§ Exercise prompt
Please copy, exactly as written, the span from the first line below to the line that contains "Formats (1002, 259)", including both, and skip the pictures.

§ Task input
....

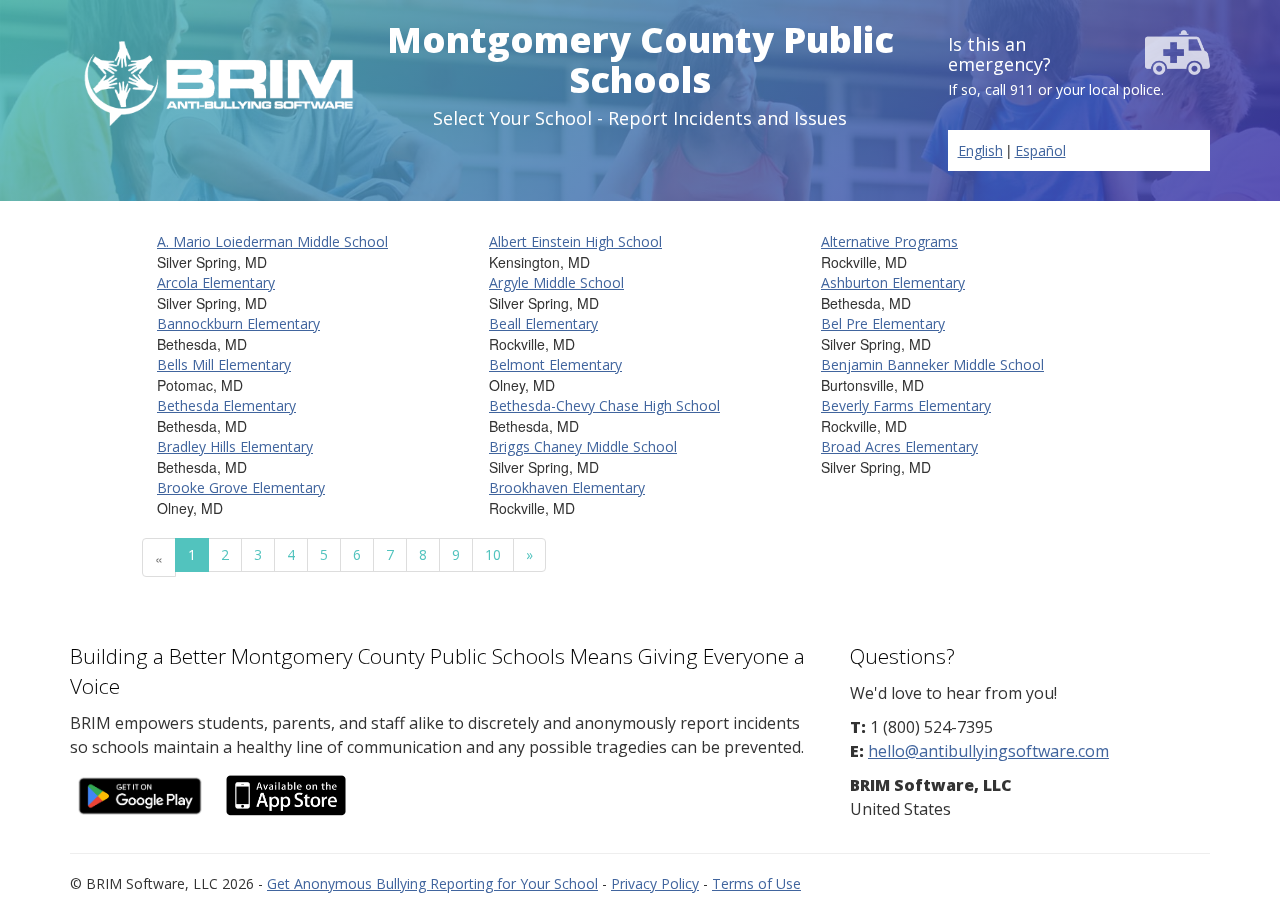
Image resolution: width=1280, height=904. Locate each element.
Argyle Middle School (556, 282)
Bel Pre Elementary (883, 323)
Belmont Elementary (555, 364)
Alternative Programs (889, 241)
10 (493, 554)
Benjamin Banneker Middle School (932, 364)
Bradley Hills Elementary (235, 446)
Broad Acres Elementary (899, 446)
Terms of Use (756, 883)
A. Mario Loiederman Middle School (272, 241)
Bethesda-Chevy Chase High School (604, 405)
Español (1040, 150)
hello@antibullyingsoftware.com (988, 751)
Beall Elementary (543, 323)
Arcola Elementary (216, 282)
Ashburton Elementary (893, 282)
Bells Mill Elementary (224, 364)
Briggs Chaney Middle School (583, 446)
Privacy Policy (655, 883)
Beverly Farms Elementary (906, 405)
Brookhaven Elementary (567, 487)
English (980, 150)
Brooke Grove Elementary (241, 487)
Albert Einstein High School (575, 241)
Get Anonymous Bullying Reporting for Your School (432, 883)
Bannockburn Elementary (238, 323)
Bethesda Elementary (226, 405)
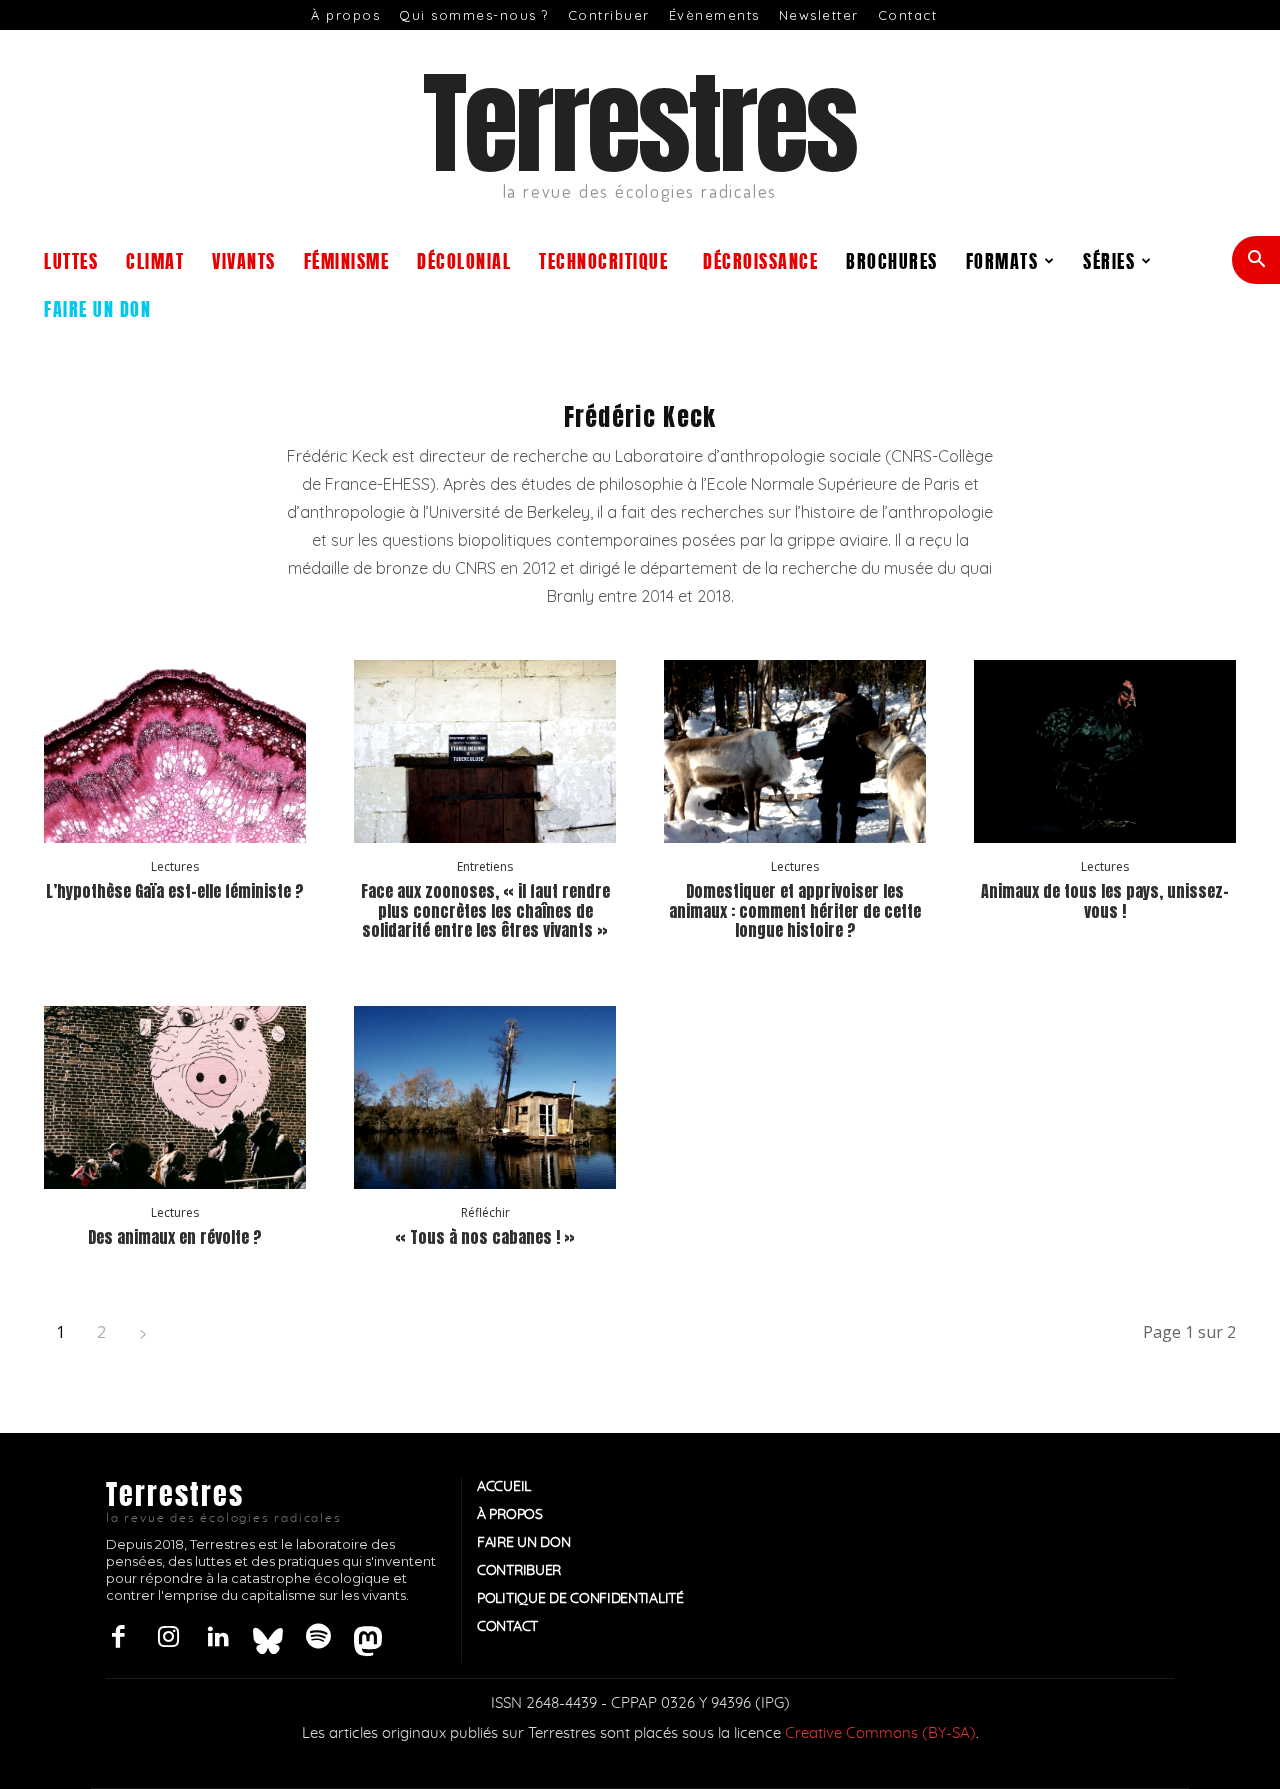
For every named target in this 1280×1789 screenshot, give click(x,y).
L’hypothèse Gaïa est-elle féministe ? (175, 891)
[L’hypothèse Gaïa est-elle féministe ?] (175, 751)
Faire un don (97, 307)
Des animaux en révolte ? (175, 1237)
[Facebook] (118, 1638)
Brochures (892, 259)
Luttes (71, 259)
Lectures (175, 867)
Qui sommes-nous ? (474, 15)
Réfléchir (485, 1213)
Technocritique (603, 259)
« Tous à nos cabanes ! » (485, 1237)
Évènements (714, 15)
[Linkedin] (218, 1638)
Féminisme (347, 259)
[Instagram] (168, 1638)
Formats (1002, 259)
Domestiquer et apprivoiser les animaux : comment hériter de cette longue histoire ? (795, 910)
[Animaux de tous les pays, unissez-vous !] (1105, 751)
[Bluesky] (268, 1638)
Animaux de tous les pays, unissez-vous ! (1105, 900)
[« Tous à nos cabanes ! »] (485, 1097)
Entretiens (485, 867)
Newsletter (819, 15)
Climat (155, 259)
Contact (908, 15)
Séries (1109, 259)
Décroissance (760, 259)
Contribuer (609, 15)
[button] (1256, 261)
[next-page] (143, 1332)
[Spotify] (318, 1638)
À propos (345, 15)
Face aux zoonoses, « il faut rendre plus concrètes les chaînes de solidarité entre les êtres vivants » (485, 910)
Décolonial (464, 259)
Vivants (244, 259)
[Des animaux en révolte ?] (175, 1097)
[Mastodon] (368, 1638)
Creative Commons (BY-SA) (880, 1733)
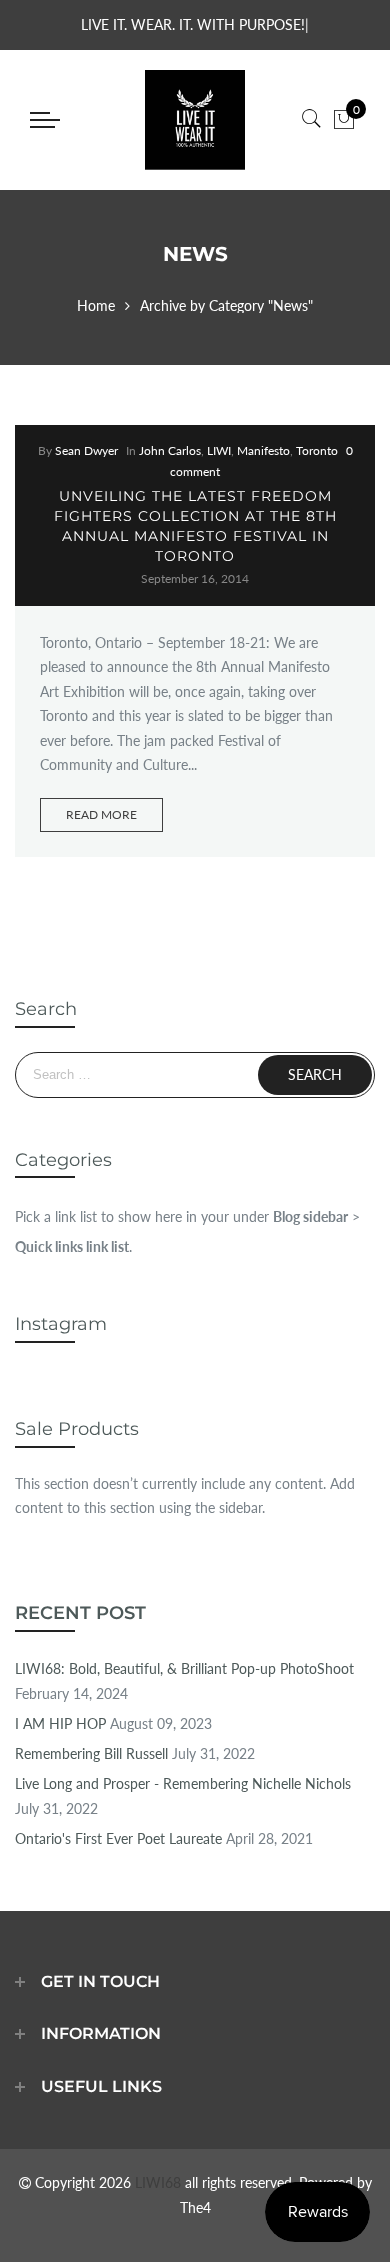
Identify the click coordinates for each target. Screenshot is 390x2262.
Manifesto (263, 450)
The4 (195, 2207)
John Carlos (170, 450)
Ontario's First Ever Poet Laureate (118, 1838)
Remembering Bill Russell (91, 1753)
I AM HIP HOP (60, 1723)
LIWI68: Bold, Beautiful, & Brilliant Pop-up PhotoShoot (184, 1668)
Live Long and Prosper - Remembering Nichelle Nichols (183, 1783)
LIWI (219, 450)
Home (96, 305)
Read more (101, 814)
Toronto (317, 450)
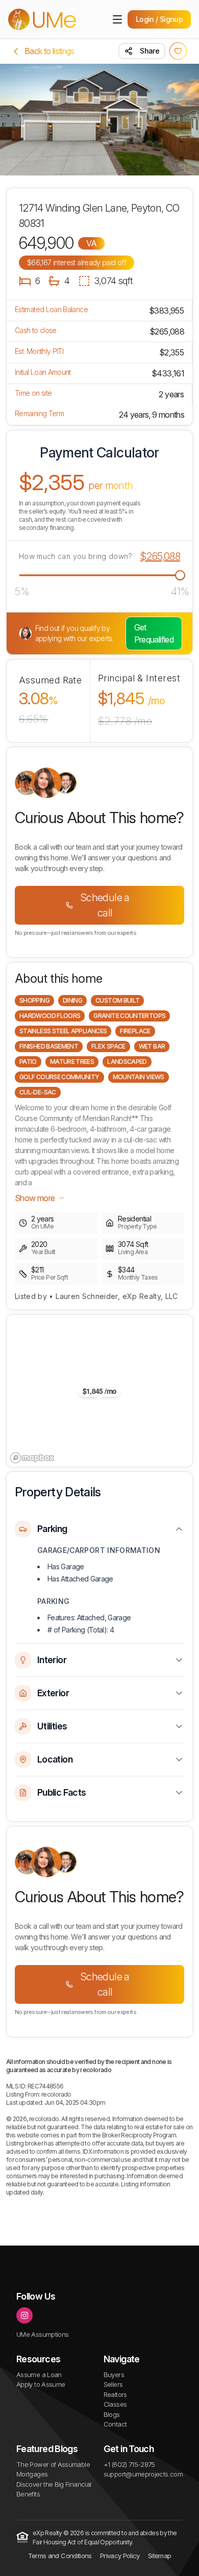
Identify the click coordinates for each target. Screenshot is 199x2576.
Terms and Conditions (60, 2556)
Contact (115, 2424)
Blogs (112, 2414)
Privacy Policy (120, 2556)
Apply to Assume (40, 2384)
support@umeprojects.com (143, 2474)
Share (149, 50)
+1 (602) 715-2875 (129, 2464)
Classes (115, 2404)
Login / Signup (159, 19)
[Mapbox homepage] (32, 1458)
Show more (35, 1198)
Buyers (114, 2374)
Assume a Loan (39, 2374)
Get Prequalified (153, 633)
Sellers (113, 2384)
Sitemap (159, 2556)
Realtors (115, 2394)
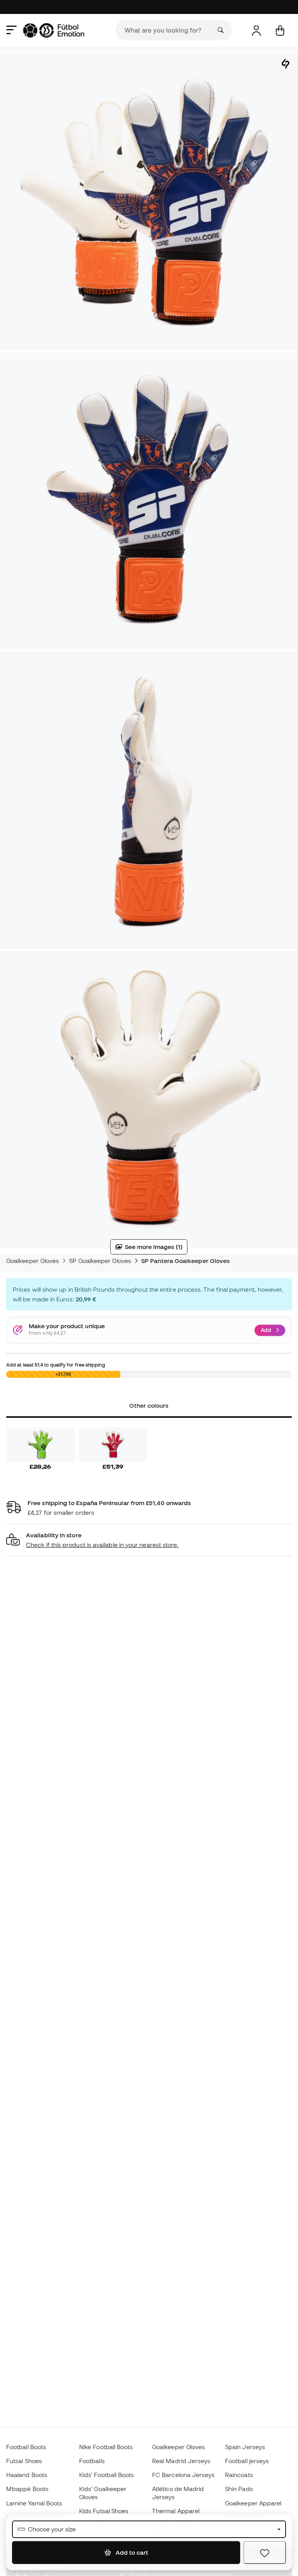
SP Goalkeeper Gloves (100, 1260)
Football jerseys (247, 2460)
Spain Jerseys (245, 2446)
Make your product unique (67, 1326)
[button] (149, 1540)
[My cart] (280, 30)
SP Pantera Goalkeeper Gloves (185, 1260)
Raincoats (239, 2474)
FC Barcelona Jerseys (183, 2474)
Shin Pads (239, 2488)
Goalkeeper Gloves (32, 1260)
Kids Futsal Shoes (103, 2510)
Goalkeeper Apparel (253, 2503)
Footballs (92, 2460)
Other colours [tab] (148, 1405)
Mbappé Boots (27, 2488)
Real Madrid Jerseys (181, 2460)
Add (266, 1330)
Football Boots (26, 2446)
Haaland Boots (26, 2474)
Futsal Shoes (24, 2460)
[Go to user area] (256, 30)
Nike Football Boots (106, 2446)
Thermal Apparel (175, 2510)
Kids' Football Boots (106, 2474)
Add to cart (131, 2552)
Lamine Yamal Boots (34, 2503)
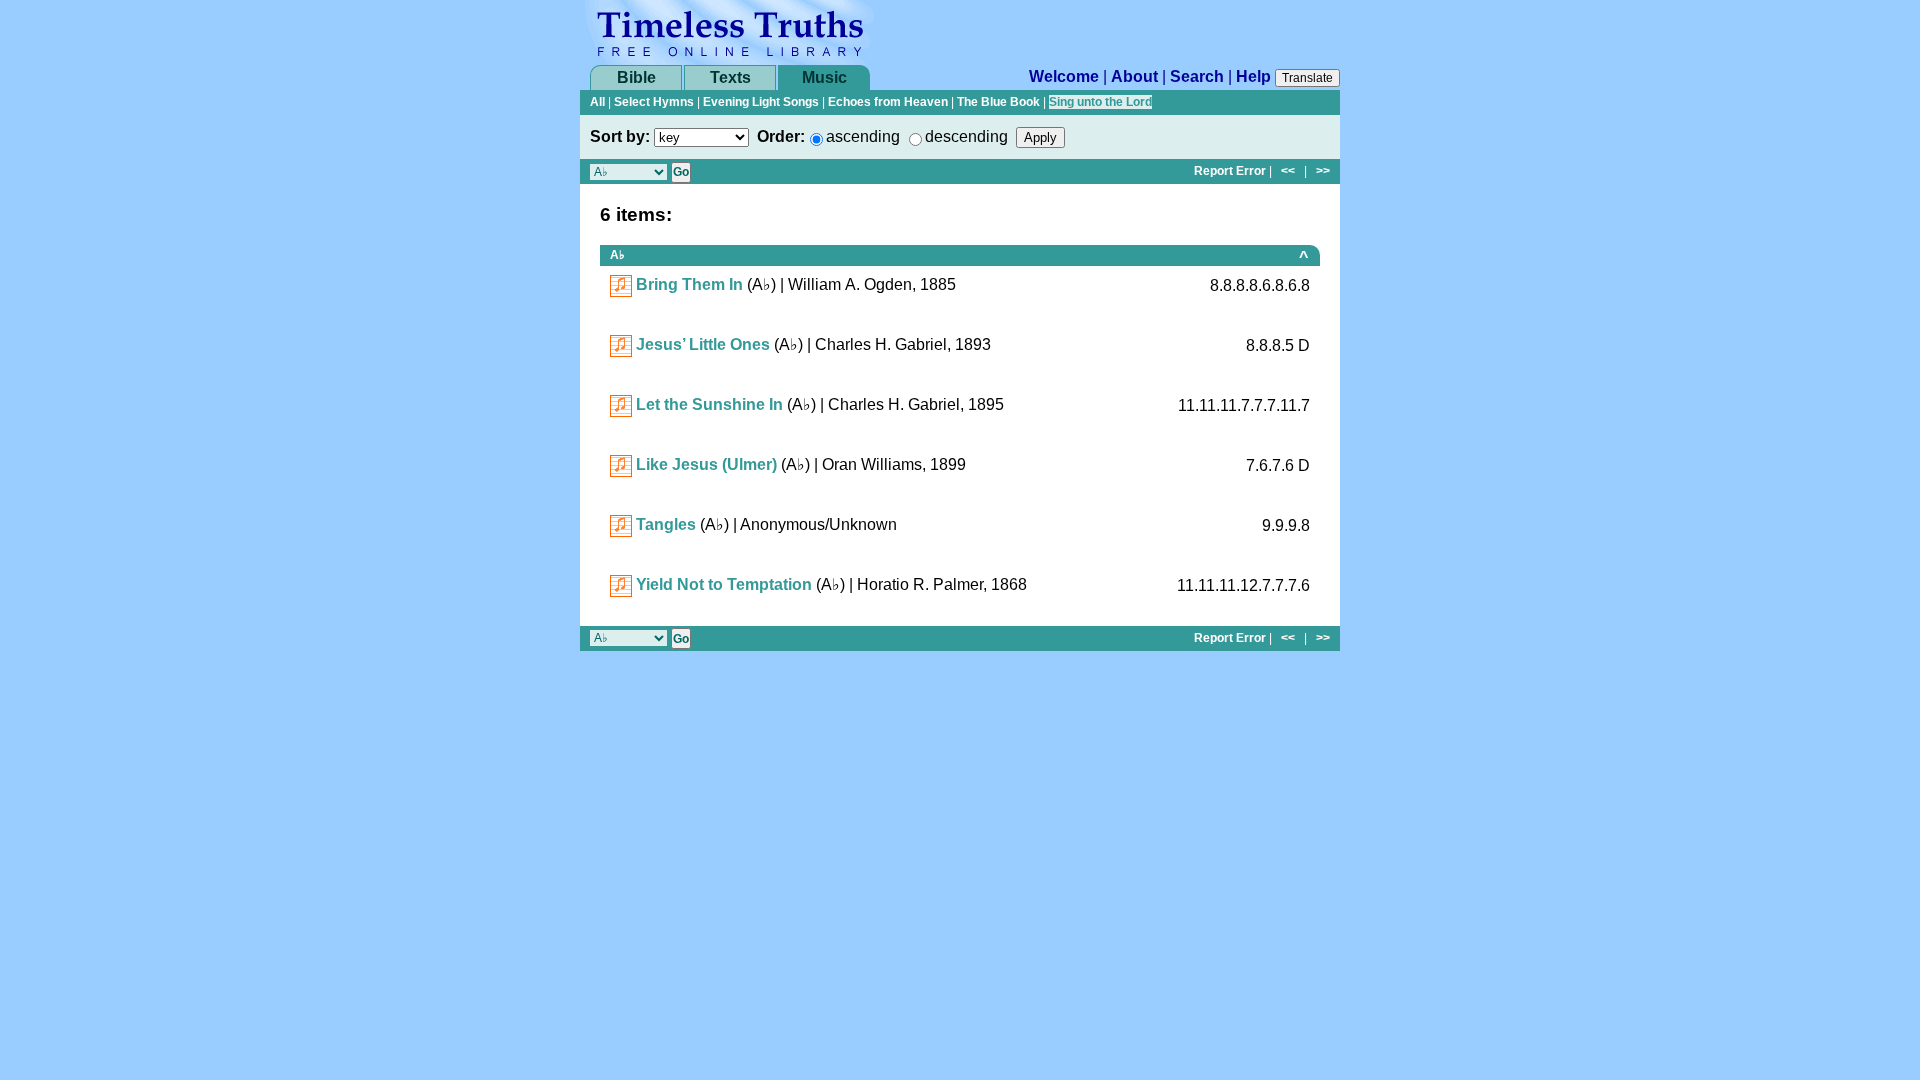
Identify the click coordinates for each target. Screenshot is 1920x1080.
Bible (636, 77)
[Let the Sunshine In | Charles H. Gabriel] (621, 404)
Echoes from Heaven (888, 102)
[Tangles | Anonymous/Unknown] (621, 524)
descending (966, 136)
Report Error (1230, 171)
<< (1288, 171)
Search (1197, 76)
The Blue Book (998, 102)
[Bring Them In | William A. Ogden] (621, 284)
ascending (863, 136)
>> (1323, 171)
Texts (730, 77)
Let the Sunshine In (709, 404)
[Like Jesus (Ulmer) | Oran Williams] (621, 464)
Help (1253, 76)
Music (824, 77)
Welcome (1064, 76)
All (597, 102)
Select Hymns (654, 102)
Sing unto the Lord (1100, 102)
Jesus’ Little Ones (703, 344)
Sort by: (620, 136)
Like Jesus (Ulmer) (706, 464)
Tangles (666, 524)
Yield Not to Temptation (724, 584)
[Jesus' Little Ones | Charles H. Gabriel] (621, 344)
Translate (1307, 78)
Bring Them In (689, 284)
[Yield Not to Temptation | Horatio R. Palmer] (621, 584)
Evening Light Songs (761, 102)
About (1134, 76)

....

§ Written solution
Image resolution: width=1280, height=904. Locate each element.
Argyle Middle School (556, 282)
Bel Pre Elementary (883, 323)
Belmont Elementary (555, 364)
Alternative Programs (889, 241)
10 (493, 554)
Benjamin Banneker Middle School (932, 364)
Bradley Hills Elementary (235, 446)
Broad Acres Elementary (899, 446)
Terms of Use (756, 883)
A. Mario Loiederman Middle School (272, 241)
Bethesda-Chevy Chase High School (604, 405)
Español (1040, 150)
hello@antibullyingsoftware.com (988, 751)
Beall Elementary (543, 323)
Arcola Elementary (216, 282)
Ashburton Elementary (893, 282)
Bells Mill Elementary (224, 364)
Briggs Chaney Middle School (583, 446)
Privacy Policy (655, 883)
Beverly Farms Elementary (906, 405)
Brookhaven Elementary (567, 487)
English (980, 150)
Brooke Grove Elementary (241, 487)
Albert Einstein High School (575, 241)
Get Anonymous Bullying Reporting for Your School (432, 883)
Bannockburn Elementary (238, 323)
Bethesda Elementary (226, 405)
For every named target in this 1280×1789 screenshot, give click(x,y).
L’hypothèse Gaïa est-elle féministe ? (175, 891)
[L’hypothèse Gaïa est-elle féministe ?] (175, 751)
Faire un don (97, 307)
Des animaux en révolte ? (175, 1237)
[Facebook] (118, 1638)
Brochures (892, 259)
Luttes (71, 259)
Lectures (175, 867)
Qui sommes-nous ? (474, 15)
Réfléchir (485, 1213)
Technocritique (603, 259)
« Tous à nos cabanes ! » (485, 1237)
Évènements (714, 15)
[Linkedin] (218, 1638)
Féminisme (347, 259)
[Instagram] (168, 1638)
Formats (1002, 259)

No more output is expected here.